C’è stato spazio anche per i soliti leader vanitosi e autoreferenziali a cui piace porgersi alle carezze digitali di tele e fotocamere. C’era anche Bersani il democratico che ha sfidato Veltroni - l’ultimo fattore in ordine di tempo che, insieme alla sconfitta elettorale in Sardegna, alle vendette incrociate, all’antibuonismo, ai rutelliani in odore di centro, ha dato il fatale colpetto, facendo precipitare giù dalla torre l’ex segretario Veltroni (ricordate Villaggio-Fantozzi quando, sci a piedi, precipita come un rotolone Regina dalla china nevosa, dopo essere stato spinto dal solito collega dispettoso!).

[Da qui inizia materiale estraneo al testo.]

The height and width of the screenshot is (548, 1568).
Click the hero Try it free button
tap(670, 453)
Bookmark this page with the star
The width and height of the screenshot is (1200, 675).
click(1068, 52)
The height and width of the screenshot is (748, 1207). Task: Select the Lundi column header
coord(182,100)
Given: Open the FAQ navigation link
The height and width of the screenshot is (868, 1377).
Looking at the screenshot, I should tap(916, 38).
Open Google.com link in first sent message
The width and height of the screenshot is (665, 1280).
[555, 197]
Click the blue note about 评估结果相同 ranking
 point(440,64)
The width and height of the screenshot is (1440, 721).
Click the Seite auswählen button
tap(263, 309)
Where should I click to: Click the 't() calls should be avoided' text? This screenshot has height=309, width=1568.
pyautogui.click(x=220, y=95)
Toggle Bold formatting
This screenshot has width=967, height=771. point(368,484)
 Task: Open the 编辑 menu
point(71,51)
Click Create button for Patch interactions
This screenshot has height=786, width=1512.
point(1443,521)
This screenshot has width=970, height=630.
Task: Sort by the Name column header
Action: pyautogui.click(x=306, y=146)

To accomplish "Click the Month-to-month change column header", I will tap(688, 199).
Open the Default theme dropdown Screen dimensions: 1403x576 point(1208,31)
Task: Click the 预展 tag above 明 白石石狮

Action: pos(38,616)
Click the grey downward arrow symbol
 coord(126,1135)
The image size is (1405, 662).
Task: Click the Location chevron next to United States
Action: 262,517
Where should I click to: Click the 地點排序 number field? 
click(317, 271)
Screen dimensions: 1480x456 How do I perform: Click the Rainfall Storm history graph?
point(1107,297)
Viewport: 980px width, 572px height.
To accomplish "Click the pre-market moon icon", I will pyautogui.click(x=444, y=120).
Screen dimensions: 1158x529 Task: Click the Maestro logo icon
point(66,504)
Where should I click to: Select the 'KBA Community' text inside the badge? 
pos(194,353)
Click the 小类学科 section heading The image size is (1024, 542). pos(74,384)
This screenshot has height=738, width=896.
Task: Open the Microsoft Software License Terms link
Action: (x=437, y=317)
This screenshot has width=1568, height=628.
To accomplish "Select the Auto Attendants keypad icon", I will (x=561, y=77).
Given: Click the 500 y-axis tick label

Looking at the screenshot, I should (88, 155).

Passando come un curioso e invisibile portinaio, tante sono state le frasi colte al volo nel continuo flusso interiore di quella massa democratica e logorroica stipata nel padiglione delle cerimonie.
“Che…! Cosa vuol dire azzerare gli organi dirigenti? È solo demagogia!”, urlava al cellulare un delegato toscano, sostenitore del congresso subito.
“Io, disabile su carrozzella, non vorrei scambiarmi con nessuno di voi…” Questo il pronunciamento orgoglioso di Ileana Argentini, ex consigliere delegato per le politiche sull’handicap nella Giunta Veltroni, che ha aggiunto a proposito del “giovanilismo di parata”: “Conosco giovani ventenni, trentenni, che mostrano le stesse estenuanti ambizioni dei vecchi dinosauri della politica”. “Non c’è stato nessun coraggio sulle primarie da parte di nessuno!”, da un’altra voce in un crocchio di chiassosi delegati di Caserta,
Ormai il brusio tendeva a stemperarsi nell’attesa del verdetto finale. è giunto dopo sei ore di dibattito: Dario Franceschini segretario con 1047 voti contro Arturo Parisi (92 voti), che ha coerentemente condotto la sua battaglia di minoranza. Molti erano gli assenti, ma grazie a Dio la democrazia è partecipazione. Molti sono usciti con nuove speranze (qualcuno mugugnando), nell’ora di un tramonto che dispiegava tutta la sua magnificenza sulla linea dell’orizzonte in una spremitura color arancio fuoco.
“Se è notte, ci sarà il giorno”. Bello slogan in salsa romagnola. Speriamo porti più fortuna di “I care” o “Yes, we can!”